Votre livre chante la joie avec la grâce d’un coquelicot.  Avec vous, j’ai vécu des minutes suspendues et une après-midi comblée de grâces.  Vous m’avez offert bien du bonheur, cher homme-joie, et, lorsque j’ai quitté mon hamac pour venir vous écrire cette lettre, le ciel bleu éclatait encore comme une carte postale, mais, par la magie de vos phrases, il avait aussi fait son nid dans mon cœur.  Le cadeau que vous offrez à vos lecteurs est précieux, cher Christian Bobin, d’autant plus que vous l’offrez tout simplement, en souriant.

Frank Andriat

Christian Bobin, L’homme-joie, L’Iconoclaste, Paris, 2012.

Chabname ZARIÂB

Chère Chabname Zariâb,

Je vous imagine à deux ans, à Kaboul, dans une pièce éclairée par une lampe à pétrole parce que l’électricité, une nouvelle fois, a été coupée, blottie contre votre maman qui vous raconte, à votre sœur et à vous, l’histoire de Rostam et de Sohrâb, principal épisode de l’épopée du Livre des rois.  Vous êtes une petite enfant et peut-être, pendant que votre douce maman parle, jouez-vous avec vos orteils comme elle le décrit dans une des merveilleuses nouvelles qu’elle-même écrivain a tissées avec les fibres de son être.

Je vous imagine, bien des années plus tard, à Montpellier, dans cette France qui vous a accueillie parce que la guerre vous a fait fuir votre pays de chevaux sauvages et de cerfs-volants, votre nation de pierres et de sang.  Vous êtes en terminale, vous avez la rage de vivre, vous sirotez un malibu coco-orange, assise avec une amie dans une boîte de nuit, vous songez à vos parents, à votre papa qui a tout fait, quand vous étiez petite, pour sauver votre poisson rouge, à votre maman qui n’a jamais cessé de vous narrer les beautés et le lumineux humanisme de la culture persane, oui, Chabname, vous êtes assise, là dans le bruit et le souvenir de l’Afghanistan que vous avez quitté si jeune a la saveur d’un sucre d’orge.

Chère Chabname, vous êtes franco-afghane, riche de deux visions du monde, riche de deux cultures, riche aussi de blessures qui ont dû vous construire et vous apprendre que l’autre, quel qu’il soit, a toujours quelque chose à nous offrir.  Avec une tendresse d’oiseau et une fraîcheur juvénile, vous racontez votre parcours, réel et imaginaire, dans votre Pianiste afghan, vous décrivez la grande douleur dont votre pays est la victime depuis de trop nombreuses années et il serait tellement bon, tellement utile que les hommes et les femmes d’ici, dans cet occident si sûr de lui-même, lisent votre témoignage et s’imprègnent du cri que vous y poussez.
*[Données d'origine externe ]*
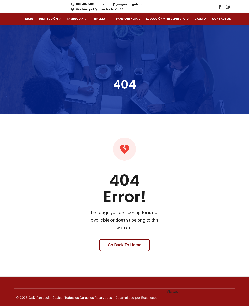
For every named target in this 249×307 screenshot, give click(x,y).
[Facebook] (220, 7)
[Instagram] (228, 7)
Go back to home (124, 246)
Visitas (172, 292)
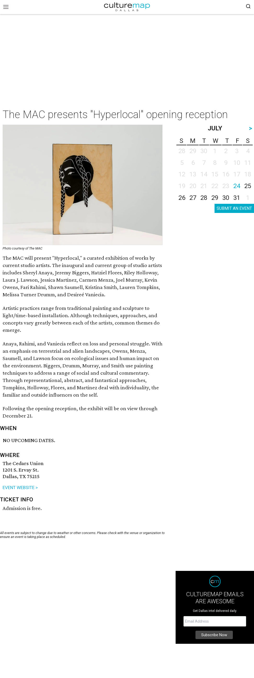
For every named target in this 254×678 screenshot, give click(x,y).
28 (203, 197)
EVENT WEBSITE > (20, 487)
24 (236, 186)
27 (192, 197)
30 (225, 197)
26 (181, 197)
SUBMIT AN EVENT (234, 208)
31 (236, 197)
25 (247, 186)
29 (214, 197)
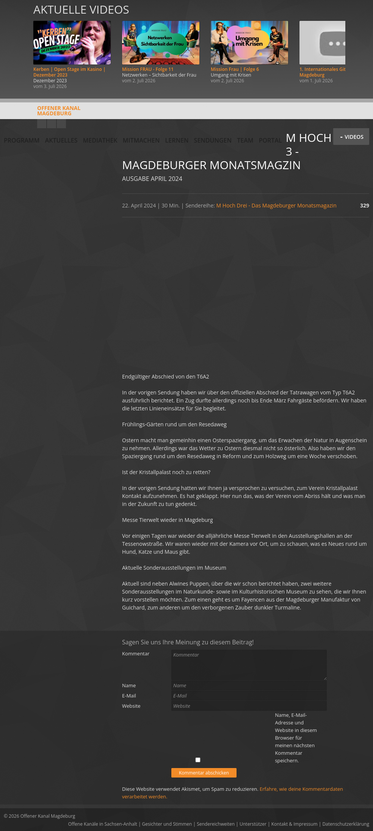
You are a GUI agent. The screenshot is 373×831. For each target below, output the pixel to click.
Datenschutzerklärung (345, 824)
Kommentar (135, 653)
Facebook (51, 123)
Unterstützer (253, 824)
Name (129, 685)
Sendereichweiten (216, 824)
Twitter (61, 123)
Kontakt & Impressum (294, 824)
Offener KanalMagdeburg (42, 113)
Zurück (14, 46)
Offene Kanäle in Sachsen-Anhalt (102, 824)
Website (131, 705)
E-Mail (129, 695)
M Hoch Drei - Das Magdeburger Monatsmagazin (276, 205)
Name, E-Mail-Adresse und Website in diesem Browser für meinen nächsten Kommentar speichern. (296, 738)
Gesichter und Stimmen (167, 824)
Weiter (358, 46)
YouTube (41, 123)
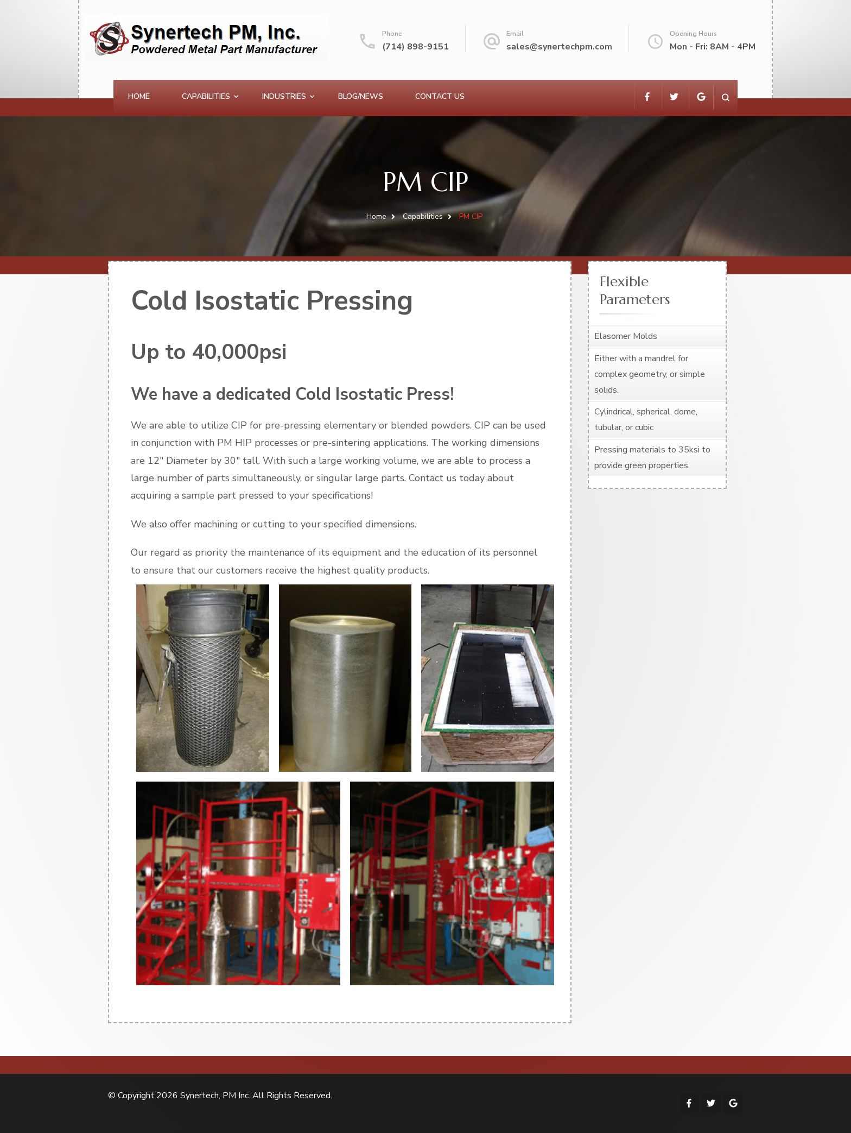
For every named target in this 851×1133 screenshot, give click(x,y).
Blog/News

Je vous remercie pour ce beau livre et je remercie votre maman, Spôjmaï, pour les nouvelles de terre, de roc, de sang et de fumée qu’elle écrit, pour sa capacité à peindre, avec une pudeur qui invite au respect, la souffrance qui l’habite lorsqu’elle parle de l’amour viscéral qu’elle éprouve pour son pays et pour sa culture, elle projetée soudain, avec votre sœur et avec vous, si loin de ses rêves, si loin de sa nation parfumée de cardamome et de thé vert.  Sans doute lui devez-vous d’être à votre tour écrivain, sans doute les mille histoires qu’elle vous a racontées vous ont-elles donné l’envie d’inventer le parcours de votre émouvant pianiste, sauveur improvisé et pourtant promis au chaos.

Je vous imagine, chère Chabname Zariâb, à Paris ou ailleurs, fermant les yeux et écoutant les notes d’un morceau de piano qui vous raconte votre enfance et les beautés de l’Afghanistan, rêvant de paix, d’amour et de lumière.

Frank Andriat

Chabname Zariâb, Le pianiste afghan, Éditions de L’Aube, 2011.
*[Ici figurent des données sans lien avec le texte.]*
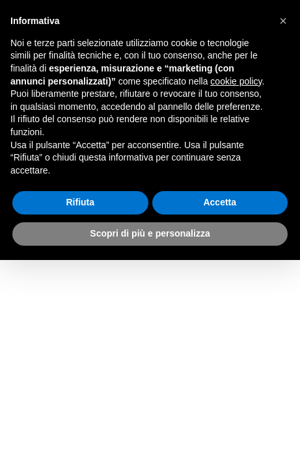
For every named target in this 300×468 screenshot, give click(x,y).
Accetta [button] (219, 202)
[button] (283, 20)
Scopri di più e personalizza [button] (150, 233)
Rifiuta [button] (80, 202)
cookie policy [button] (236, 81)
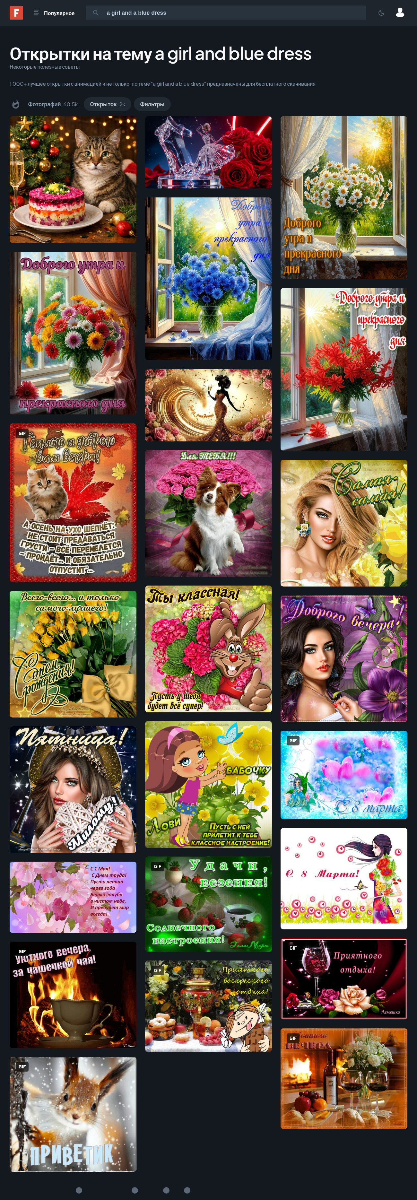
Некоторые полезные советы (45, 66)
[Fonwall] (16, 17)
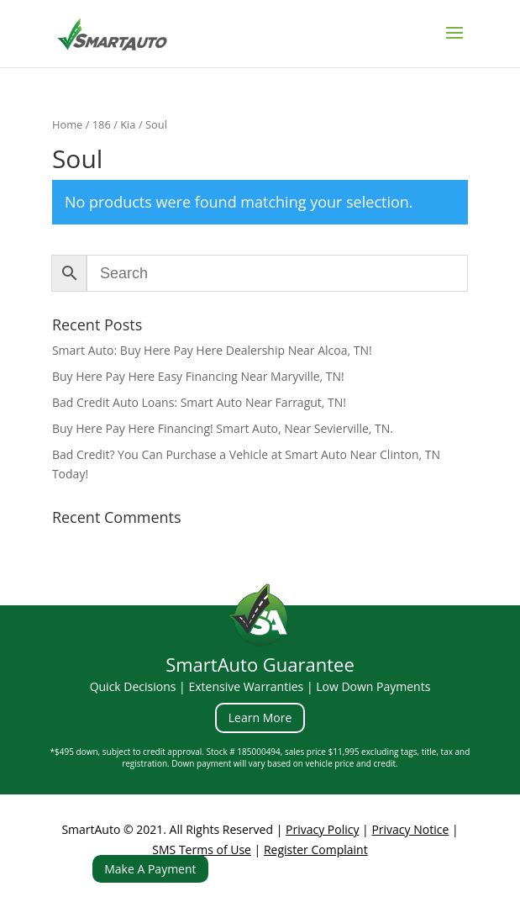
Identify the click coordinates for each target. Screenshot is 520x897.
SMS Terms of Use (201, 849)
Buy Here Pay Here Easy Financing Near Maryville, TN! (198, 376)
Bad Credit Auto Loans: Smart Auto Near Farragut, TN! (199, 402)
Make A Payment (150, 869)
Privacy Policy (322, 829)
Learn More (260, 718)
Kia (127, 124)
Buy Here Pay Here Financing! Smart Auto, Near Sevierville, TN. (222, 428)
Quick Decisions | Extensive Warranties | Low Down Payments (260, 686)
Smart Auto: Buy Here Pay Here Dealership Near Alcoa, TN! (212, 350)
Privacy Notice (410, 829)
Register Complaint (316, 849)
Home (67, 124)
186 (101, 124)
Spôjmaï Zariâb, Les demeures sans nom et d’autres recueils de nouvelles aux Éditions de L’Aube.

Véronique OVALDÉ

Chère Véronique Ovaldé,

Pour entrer dans le cœur transparent de votre œuvre foisonnante, je déloge l’animal qui, en moi, est centré sur lui-même, je m’abandonne à votre joyeux talent et tout devient chantant, coloré, vivant, car vous créez, en une langue scintillante et pulpeuse, des univers poignants, sympathiquement vulgaires, sensuels et humains dans lesquels l’on se laisse embarquer avec un plaisir poivré où le sucre, pourtant, a également sa place.

Vous avez, chère Véronique, le sens de la géographie des corps.  Avec vous, je caresse ces êtres de sève que vous décrivez en jubilant, avec vous, je frémis en découvrant les tragiques destins de vos personnages, ces femmes pliées et cependant si attachantes, Rose, Irina, Vera Candida, Lili, Nikko, Vida, Paloma, ces hommes comme du mercure, qui traînent le poids de leur existence, Taïbo, Jeronimo, Yoïm, Adolfo, Itxaga, Lancelot, Bayer, je frissonne en visitant les lieux perclus et chatoyants où ils survivent, Lahomeria, Koukdjuak, Irigoy, Camerone, Milena, oui, avec vous, car vous savez, en un souffle étonnant, entraîner votre lecteur sur les chemins des rêves les plus fruités.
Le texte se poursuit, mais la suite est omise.